■ Description of the task: Can you set down every row below word for word, leaving out the pictures?
— START OF Records shown —
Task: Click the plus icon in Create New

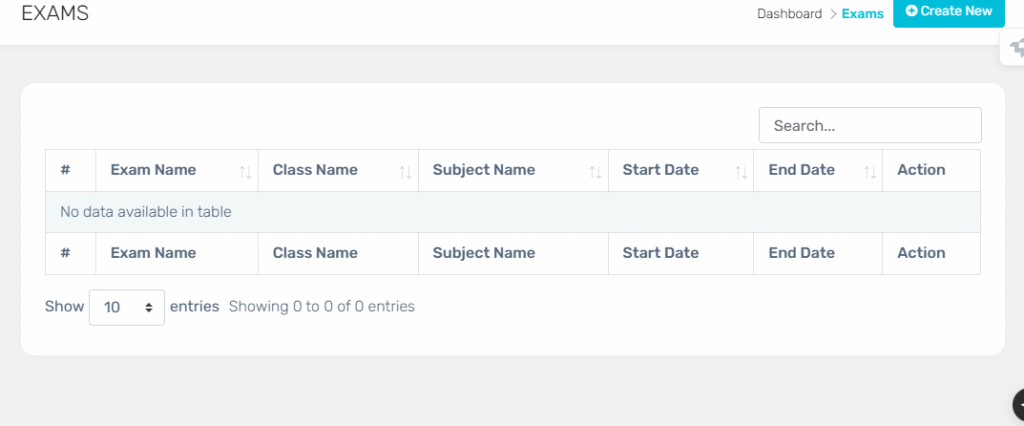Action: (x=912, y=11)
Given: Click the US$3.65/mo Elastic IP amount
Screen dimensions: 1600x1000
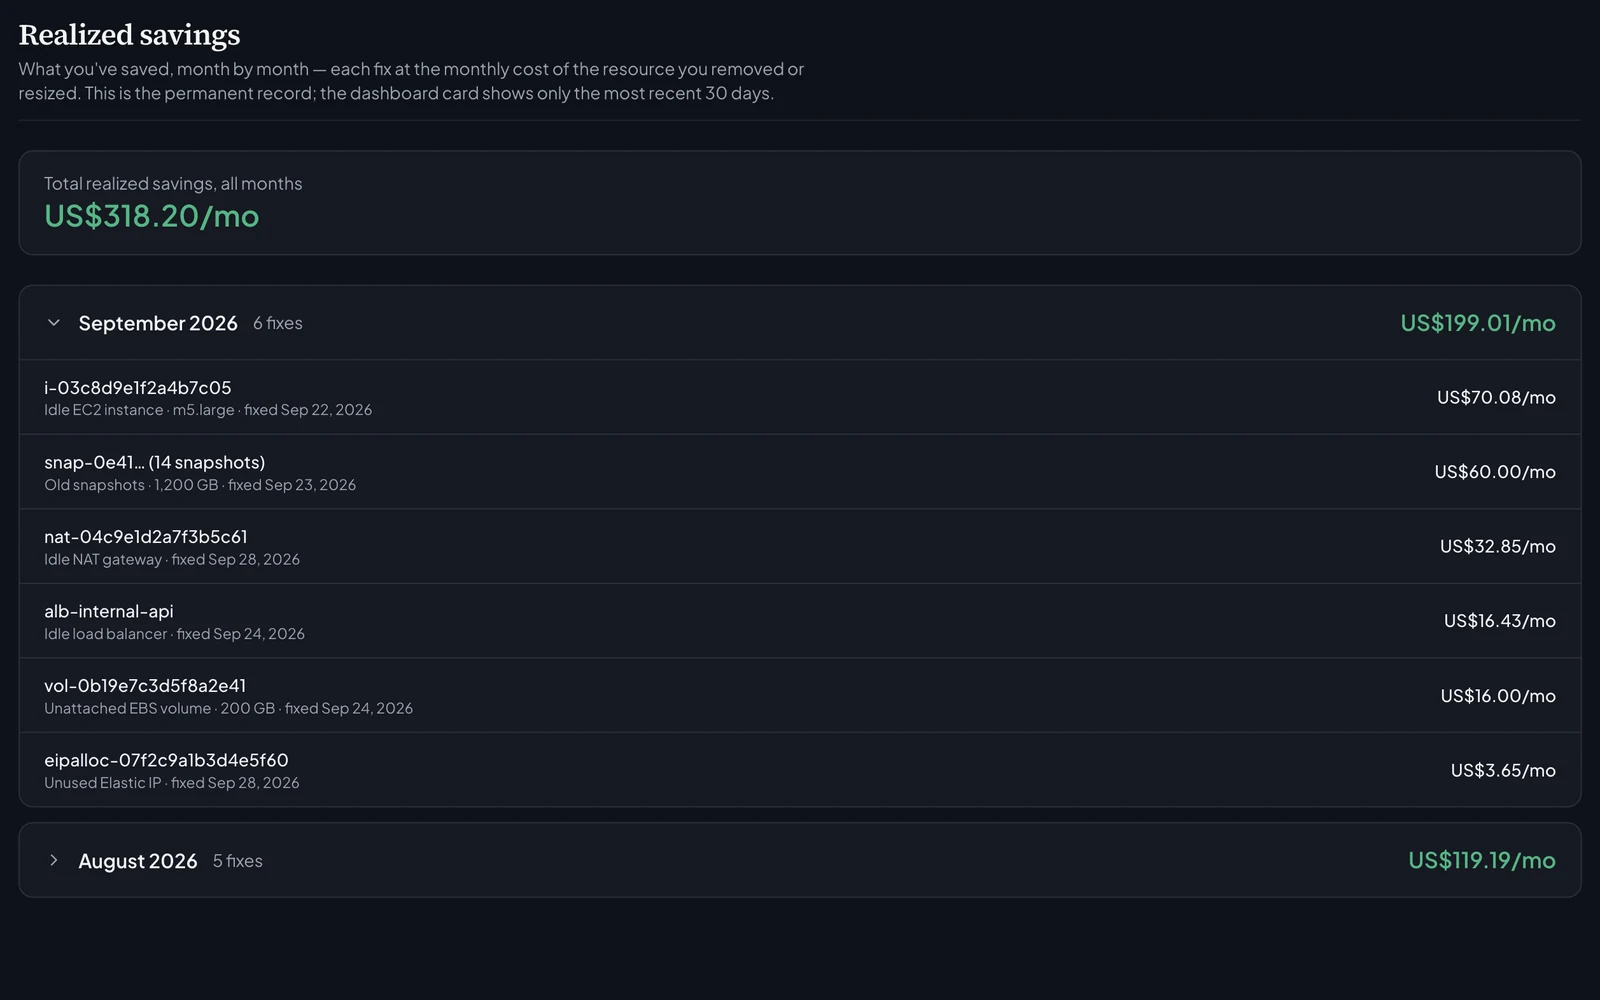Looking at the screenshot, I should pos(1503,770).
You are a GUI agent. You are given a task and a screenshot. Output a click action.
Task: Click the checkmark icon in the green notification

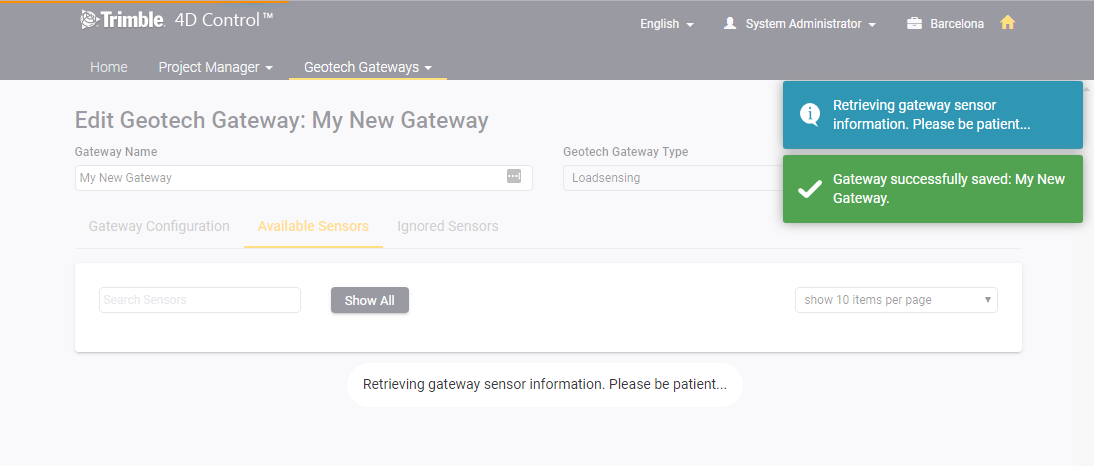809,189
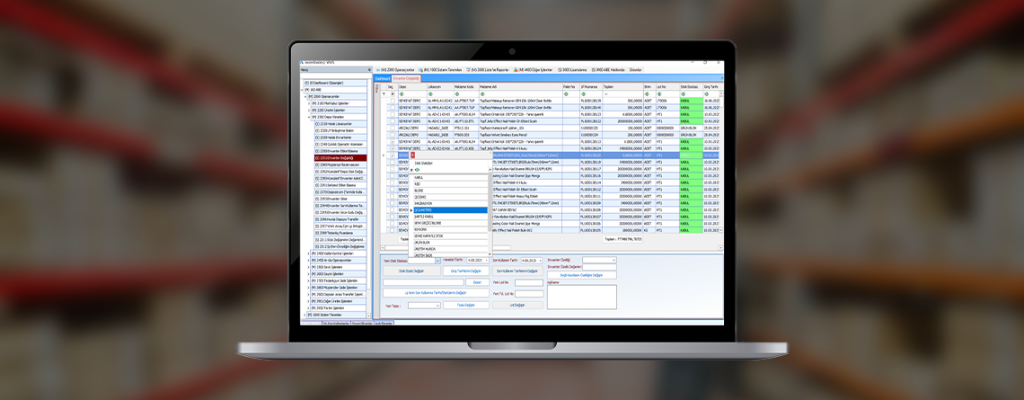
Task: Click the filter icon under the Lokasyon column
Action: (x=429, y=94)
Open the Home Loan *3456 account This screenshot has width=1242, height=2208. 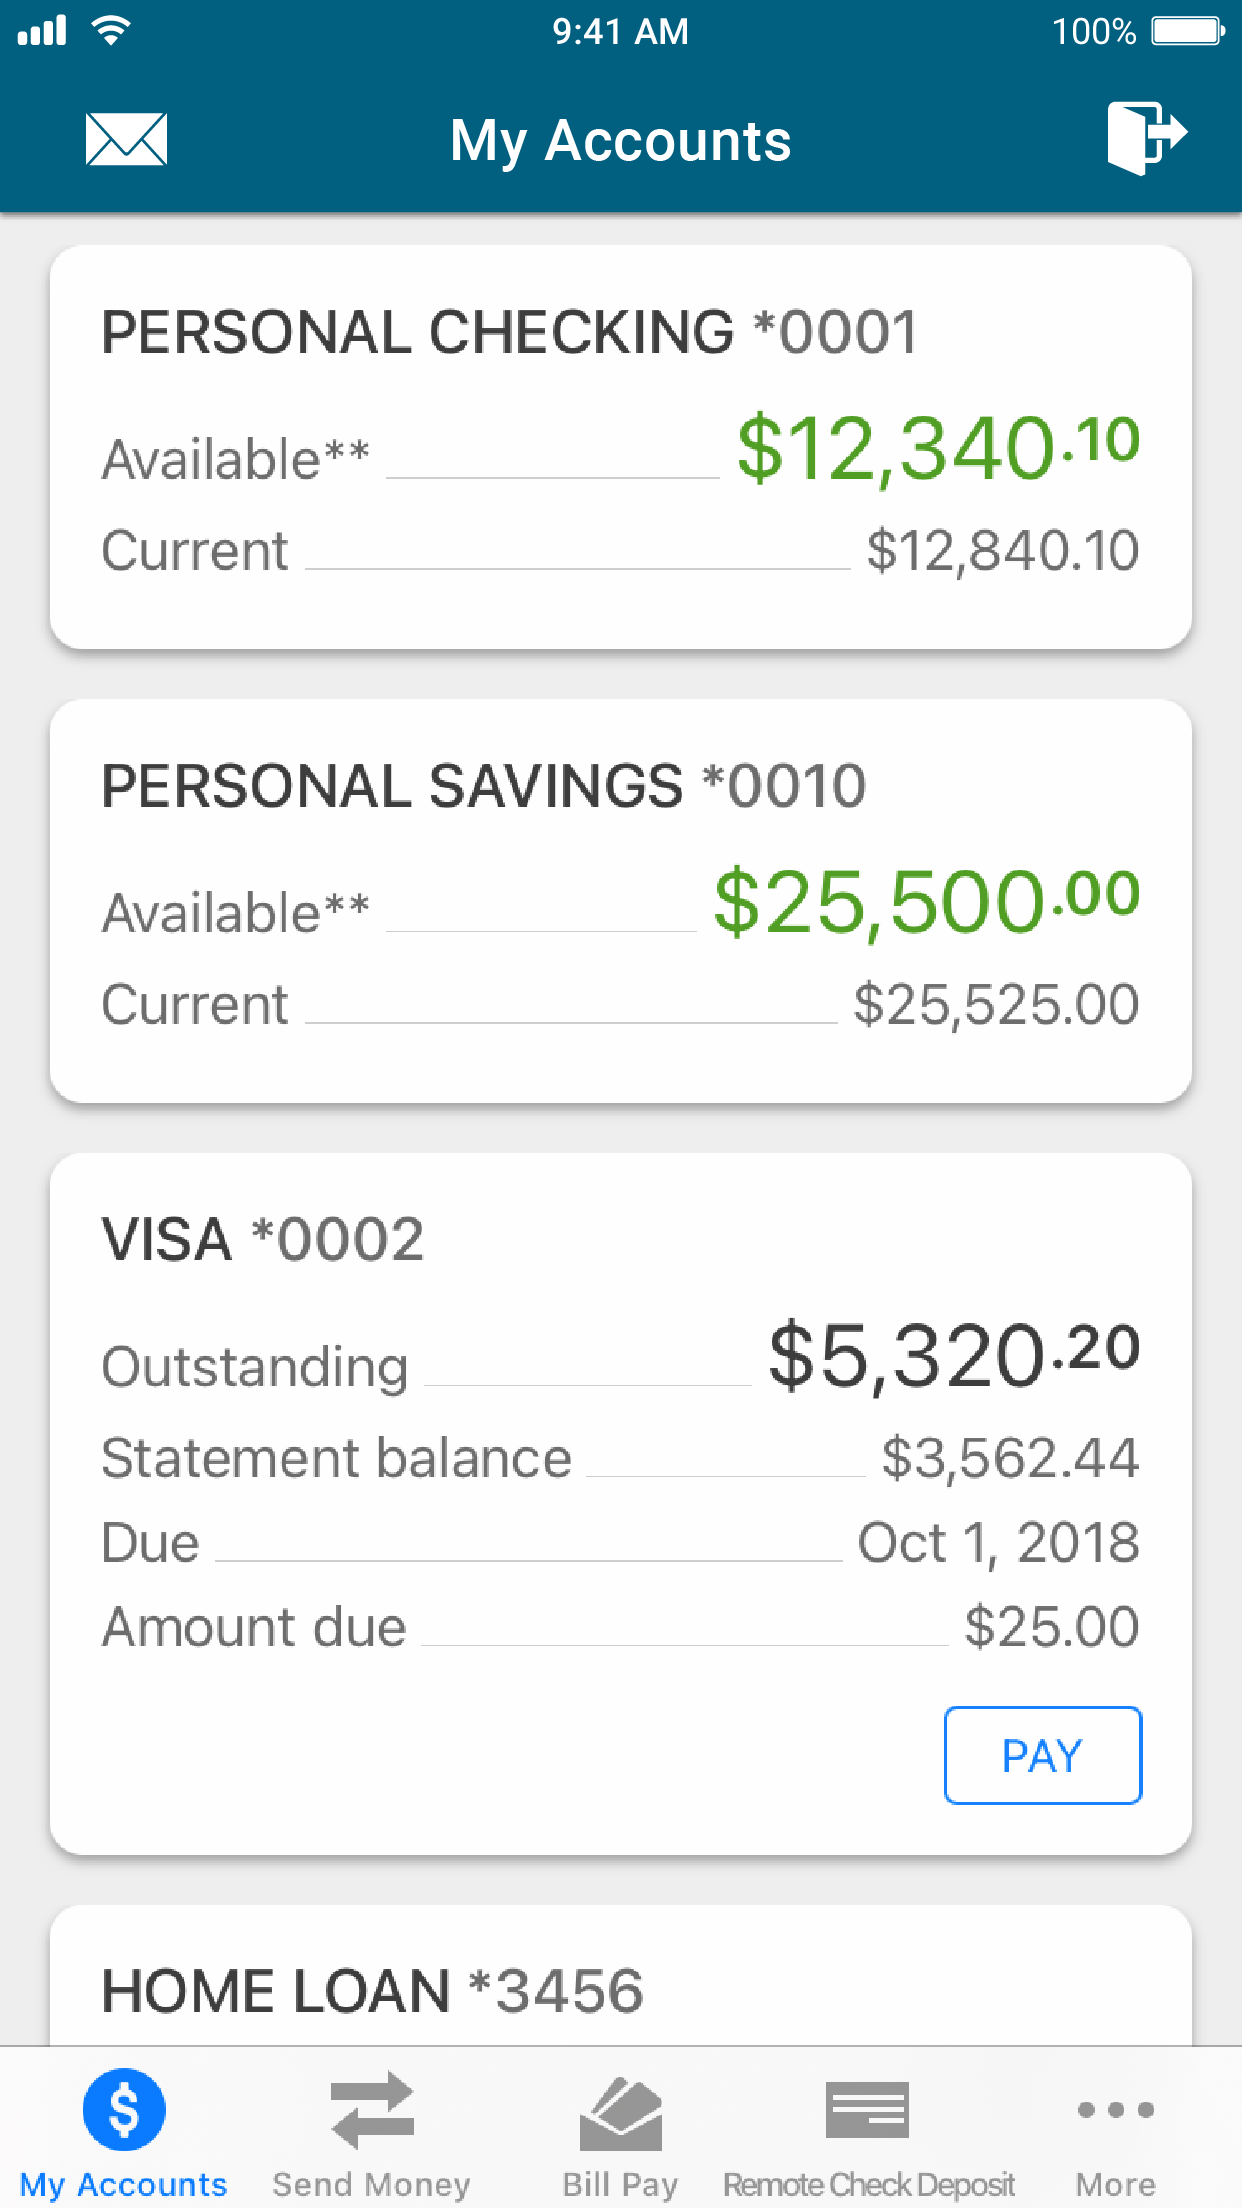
— END OF Records shown —
■ Result of this task:
Task: Click the plus icon in Create New

Action: (x=912, y=11)
Given: Click the US$3.65/mo Elastic IP amount
Screen dimensions: 1600x1000
Looking at the screenshot, I should pos(1503,770).
You are a GUI agent. You are given a task and a screenshot. Output a click action.
Task: Click the checkmark icon in the green notification

809,189
Task: Click the filter icon under the Lokasyon column
Action: (x=429, y=94)
Open the Home Loan *3456 account This screenshot has width=1242, height=2208. 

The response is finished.